++++ DONNÉES EXTRAITES
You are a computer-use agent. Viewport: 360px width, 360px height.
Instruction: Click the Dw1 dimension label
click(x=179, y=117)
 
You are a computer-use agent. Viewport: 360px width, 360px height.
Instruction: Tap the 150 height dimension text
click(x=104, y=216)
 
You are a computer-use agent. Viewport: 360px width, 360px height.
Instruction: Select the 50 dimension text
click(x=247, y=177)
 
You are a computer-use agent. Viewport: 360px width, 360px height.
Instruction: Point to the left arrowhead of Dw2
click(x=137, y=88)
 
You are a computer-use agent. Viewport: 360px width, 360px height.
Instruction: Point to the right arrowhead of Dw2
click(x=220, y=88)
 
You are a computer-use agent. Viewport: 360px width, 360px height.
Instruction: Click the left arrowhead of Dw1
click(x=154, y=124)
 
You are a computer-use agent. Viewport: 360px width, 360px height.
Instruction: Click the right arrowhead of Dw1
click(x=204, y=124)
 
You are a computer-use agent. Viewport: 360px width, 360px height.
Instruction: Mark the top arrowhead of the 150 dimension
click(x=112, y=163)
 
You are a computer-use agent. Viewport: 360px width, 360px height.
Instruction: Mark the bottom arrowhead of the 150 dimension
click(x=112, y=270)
++++++++
++++ DONNÉES EXTRAITES
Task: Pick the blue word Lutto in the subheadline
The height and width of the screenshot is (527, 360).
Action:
++++++++
▶ CONSIGNE: Relevez toutes les lignes des entrées ci-dessus où figure le mot « right », en respectant la casse.

▶ SOLUTION:
Instruction: Point to the right arrowhead of Dw2
Instruction: Click the right arrowhead of Dw1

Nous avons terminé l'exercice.